Problem to work on: Return, from the data that follows, each line that holds the word "computer".

Stored items
----------------------------------------

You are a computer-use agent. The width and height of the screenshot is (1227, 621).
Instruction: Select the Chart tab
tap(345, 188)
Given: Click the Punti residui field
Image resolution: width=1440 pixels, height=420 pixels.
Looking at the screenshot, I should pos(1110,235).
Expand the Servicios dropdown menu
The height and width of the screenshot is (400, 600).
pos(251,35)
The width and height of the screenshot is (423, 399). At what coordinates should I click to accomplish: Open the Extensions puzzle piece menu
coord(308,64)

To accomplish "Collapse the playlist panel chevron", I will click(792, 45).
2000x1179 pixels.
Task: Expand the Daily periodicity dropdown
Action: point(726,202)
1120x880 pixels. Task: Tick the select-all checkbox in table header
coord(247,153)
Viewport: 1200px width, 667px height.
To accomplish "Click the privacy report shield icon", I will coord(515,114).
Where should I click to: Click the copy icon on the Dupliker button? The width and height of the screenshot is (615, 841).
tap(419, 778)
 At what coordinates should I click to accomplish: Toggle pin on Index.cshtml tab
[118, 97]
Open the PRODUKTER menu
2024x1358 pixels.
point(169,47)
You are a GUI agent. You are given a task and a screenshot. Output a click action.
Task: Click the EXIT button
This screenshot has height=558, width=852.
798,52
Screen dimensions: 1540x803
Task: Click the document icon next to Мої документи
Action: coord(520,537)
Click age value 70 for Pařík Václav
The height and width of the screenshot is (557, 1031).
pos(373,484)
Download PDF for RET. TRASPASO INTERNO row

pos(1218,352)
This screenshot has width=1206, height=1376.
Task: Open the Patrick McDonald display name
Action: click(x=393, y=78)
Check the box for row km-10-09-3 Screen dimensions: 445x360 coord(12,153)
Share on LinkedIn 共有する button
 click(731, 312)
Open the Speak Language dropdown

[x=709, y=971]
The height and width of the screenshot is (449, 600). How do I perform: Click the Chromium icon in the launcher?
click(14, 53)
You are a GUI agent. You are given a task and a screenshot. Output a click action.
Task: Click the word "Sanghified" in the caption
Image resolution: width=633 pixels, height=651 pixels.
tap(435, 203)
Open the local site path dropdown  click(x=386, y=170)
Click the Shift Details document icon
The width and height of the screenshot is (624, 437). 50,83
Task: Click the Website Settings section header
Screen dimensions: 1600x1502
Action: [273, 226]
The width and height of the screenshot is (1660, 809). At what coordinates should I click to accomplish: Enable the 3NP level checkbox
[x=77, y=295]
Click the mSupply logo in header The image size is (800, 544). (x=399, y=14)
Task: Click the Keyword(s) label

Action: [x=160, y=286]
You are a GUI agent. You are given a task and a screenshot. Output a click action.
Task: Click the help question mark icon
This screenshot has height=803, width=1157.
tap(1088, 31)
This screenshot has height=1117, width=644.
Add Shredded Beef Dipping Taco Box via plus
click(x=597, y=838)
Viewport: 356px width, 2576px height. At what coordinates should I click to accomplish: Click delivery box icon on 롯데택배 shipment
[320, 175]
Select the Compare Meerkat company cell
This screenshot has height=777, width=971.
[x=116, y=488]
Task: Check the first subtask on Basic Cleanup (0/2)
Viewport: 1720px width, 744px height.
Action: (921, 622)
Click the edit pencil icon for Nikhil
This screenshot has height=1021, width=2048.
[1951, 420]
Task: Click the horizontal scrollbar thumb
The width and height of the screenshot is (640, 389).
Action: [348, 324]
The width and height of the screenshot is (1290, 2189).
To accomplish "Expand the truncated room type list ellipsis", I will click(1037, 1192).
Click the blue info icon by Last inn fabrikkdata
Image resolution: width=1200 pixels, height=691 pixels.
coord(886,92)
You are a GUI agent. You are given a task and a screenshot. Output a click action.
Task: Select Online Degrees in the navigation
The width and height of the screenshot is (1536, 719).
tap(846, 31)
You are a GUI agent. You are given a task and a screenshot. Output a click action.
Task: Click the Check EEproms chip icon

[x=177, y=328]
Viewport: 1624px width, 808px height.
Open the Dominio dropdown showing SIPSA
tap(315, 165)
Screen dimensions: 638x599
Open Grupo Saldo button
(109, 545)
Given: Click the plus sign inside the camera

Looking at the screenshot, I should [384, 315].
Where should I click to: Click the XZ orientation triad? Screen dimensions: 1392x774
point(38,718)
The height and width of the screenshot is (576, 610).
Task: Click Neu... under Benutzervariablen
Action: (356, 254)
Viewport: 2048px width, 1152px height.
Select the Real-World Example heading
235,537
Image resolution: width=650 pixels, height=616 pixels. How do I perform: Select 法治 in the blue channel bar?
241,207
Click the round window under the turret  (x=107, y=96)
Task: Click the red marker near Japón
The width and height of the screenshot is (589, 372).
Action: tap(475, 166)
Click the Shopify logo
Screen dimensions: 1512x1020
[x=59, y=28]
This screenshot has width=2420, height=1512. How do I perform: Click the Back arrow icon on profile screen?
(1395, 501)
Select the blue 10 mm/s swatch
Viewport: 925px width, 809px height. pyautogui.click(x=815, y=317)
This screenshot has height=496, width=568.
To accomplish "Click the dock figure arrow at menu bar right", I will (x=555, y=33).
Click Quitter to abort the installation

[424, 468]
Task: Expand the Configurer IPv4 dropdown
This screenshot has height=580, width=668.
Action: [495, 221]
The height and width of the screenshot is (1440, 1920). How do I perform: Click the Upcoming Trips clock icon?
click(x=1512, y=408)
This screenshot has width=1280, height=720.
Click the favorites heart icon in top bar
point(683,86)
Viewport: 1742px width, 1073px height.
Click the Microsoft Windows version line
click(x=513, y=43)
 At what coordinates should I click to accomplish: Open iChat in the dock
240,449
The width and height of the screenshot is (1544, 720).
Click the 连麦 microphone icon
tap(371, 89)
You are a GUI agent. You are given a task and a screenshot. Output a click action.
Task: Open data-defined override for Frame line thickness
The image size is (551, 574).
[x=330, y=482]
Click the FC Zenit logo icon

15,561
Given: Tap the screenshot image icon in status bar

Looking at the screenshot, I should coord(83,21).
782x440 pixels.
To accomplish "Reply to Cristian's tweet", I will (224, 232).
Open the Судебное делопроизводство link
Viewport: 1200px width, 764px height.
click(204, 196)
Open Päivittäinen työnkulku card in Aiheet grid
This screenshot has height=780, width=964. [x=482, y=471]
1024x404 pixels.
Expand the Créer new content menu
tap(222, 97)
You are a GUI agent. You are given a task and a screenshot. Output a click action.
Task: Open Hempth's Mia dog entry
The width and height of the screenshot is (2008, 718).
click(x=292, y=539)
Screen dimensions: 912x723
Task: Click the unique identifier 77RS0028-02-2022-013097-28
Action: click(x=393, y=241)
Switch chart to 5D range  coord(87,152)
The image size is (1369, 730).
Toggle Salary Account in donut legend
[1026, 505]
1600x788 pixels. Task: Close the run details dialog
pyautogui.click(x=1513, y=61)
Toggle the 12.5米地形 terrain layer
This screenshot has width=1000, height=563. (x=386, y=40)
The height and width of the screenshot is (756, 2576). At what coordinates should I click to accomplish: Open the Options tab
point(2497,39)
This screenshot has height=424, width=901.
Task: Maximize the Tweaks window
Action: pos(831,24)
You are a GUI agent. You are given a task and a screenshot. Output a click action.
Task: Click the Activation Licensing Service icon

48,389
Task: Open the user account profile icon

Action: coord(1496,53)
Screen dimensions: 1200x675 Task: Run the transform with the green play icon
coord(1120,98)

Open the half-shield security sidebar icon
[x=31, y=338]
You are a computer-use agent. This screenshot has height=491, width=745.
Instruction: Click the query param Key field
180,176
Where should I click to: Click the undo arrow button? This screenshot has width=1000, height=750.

----------------------------------------

Exercise output:
You are a computer-use agent. The width and height of the screenshot is (1227, 621).
You are a computer-use agent. This screenshot has height=491, width=745.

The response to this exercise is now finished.